3 pro tips for optimizing your marketing
With more tools available for gathering data than ever before, the world of marketing has opened up and is fast becoming the most exciting aspect of running a business. There’s so much to know about the consumer, and technology gives much of this info to us in real time.
Clearly this is exciting for the numbers nerds among us (left-brainers), but according to VistaDash President Dan Moore, it’s just as exciting for the creative-types (right-brainers).
“Analytics doesn’t take away from creativity,” he says. “It gives creativity a roadmap.”
Moore is left-brain dominant – a bit of data he got on himself while working for VinSolutions shortly after it was bought by AutoTrader in 2012. Employees were asked to take the 120-question Hermann Brain Dominance Instrument psychometric assessment to learn about how they think and how they process information. Scoring polar opposite to Moore was coworker at the time Joey Little, now Director of Social Strategies for AutoAlert.
“It got me thinking: Do we have too many people out there on social media going by the seat of their pants, not thinking about the end result?” Little says. “The last few years, I dove into data.”
And that is where the best results are born, according to Moore: where analytics and creativity meet. Here are Moore’s three tips for ensuring that your marketing is a good balance of both.

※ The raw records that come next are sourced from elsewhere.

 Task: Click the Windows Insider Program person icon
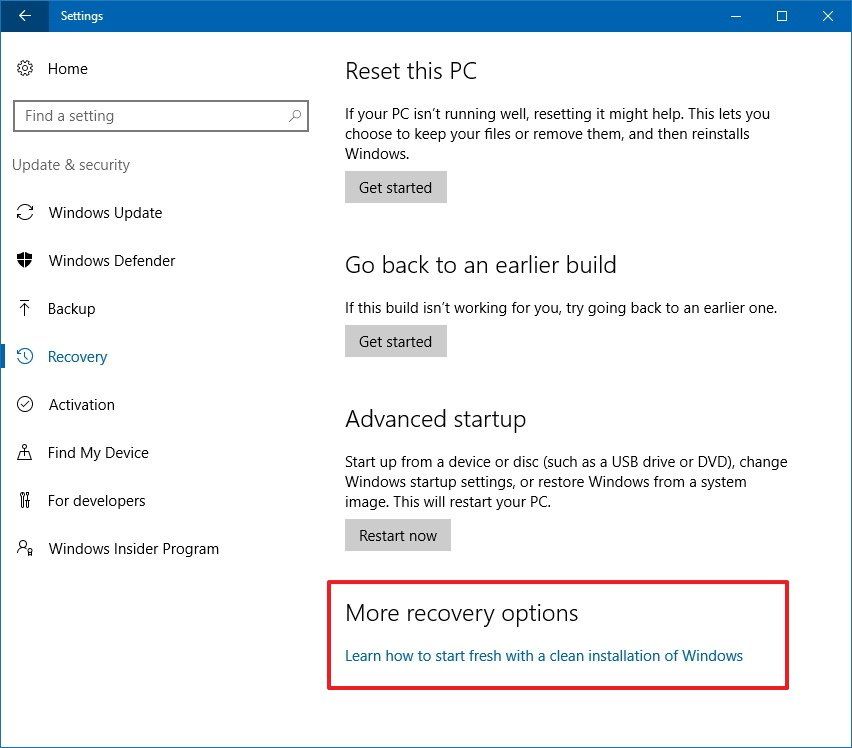pos(25,548)
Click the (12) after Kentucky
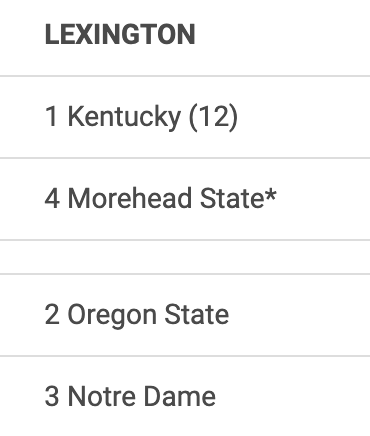The width and height of the screenshot is (370, 436). [213, 117]
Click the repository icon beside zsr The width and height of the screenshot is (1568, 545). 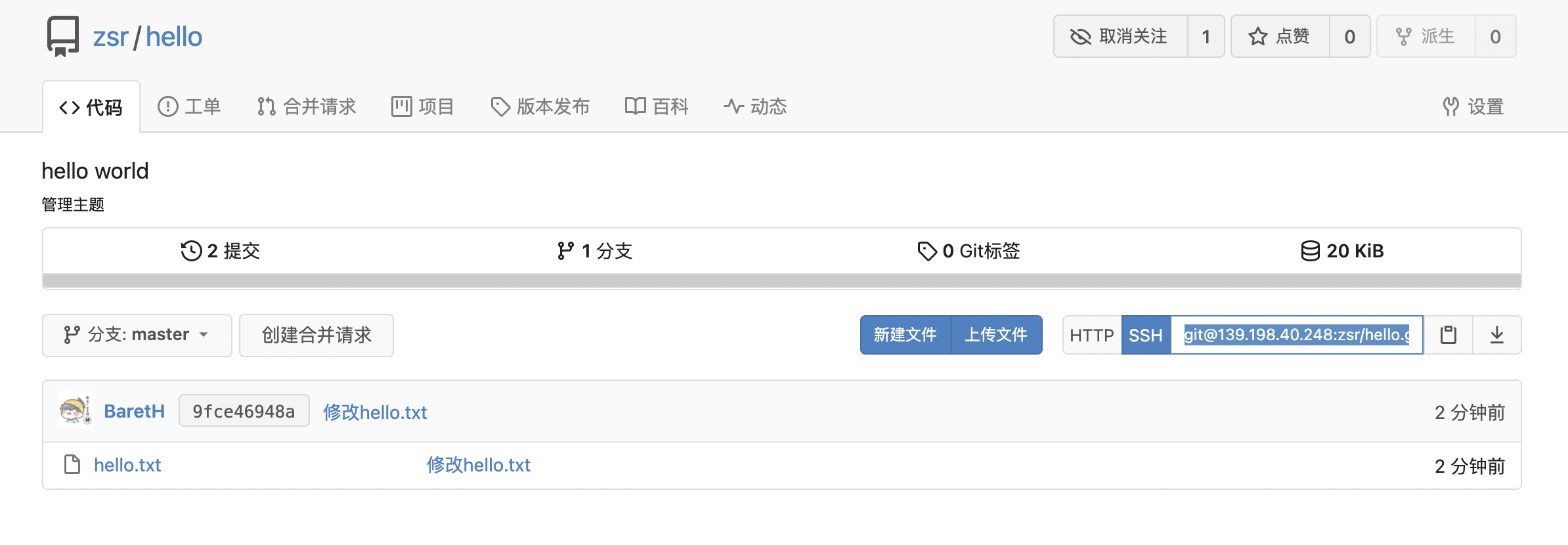[63, 36]
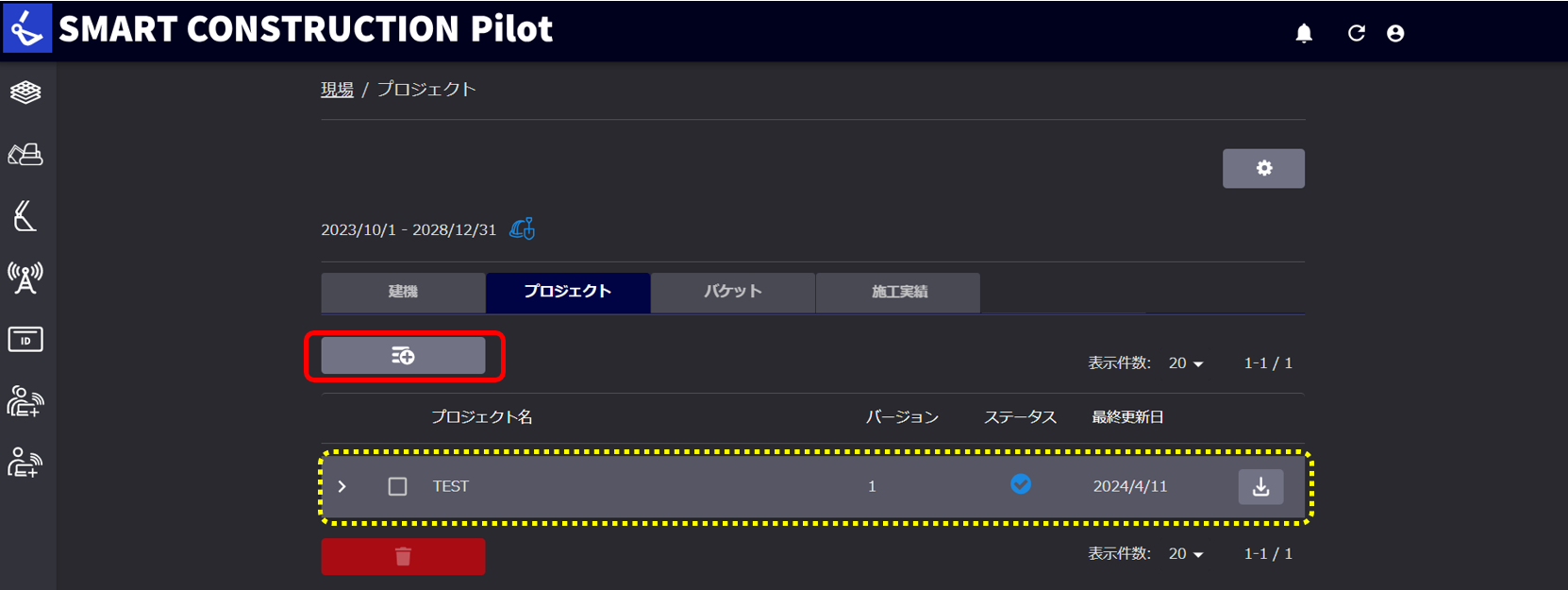Click the lower operator-add sidebar icon
This screenshot has width=1568, height=590.
point(25,463)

1. Find a trusted, agnostic data solution
First and foremost, your data must be transparent, coming from an agnostic vendor, Moore says. This means that the vendor doesn’t have any hidden agenda, is willing to share all data with your dealership, and is dealer-focused.

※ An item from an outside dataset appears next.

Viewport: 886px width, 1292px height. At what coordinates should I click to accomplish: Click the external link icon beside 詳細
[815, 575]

But just as important as having transparent data is having data that’s meaningful.
“Our job is to get past the fluff of the gray area and let the data speak for itself,” Moore says of VistaDash. “With page views, bounce rate, time spent on page, etc., the information you’re actually looking for can get lost. What dealerships really want to know is, do I have shoppers or do I not have shoppers? And are they opportunities? That’s what we focus on.”
It’s important that the vendor displays the data in a simple, easily digestible way that leads to action, but also provides an option for additional help with interpreting data and digging deeper in case it’s needed.
2. Take data-backed, creative action
Now that you have all that powerful data, it’s time to get creative. This is where AI falls significantly short of human capabilities. Your dealership team can take advantage of the power of social media, customer experience, and other relationship-building tools and tactics to create opportunities for new ways of marketing.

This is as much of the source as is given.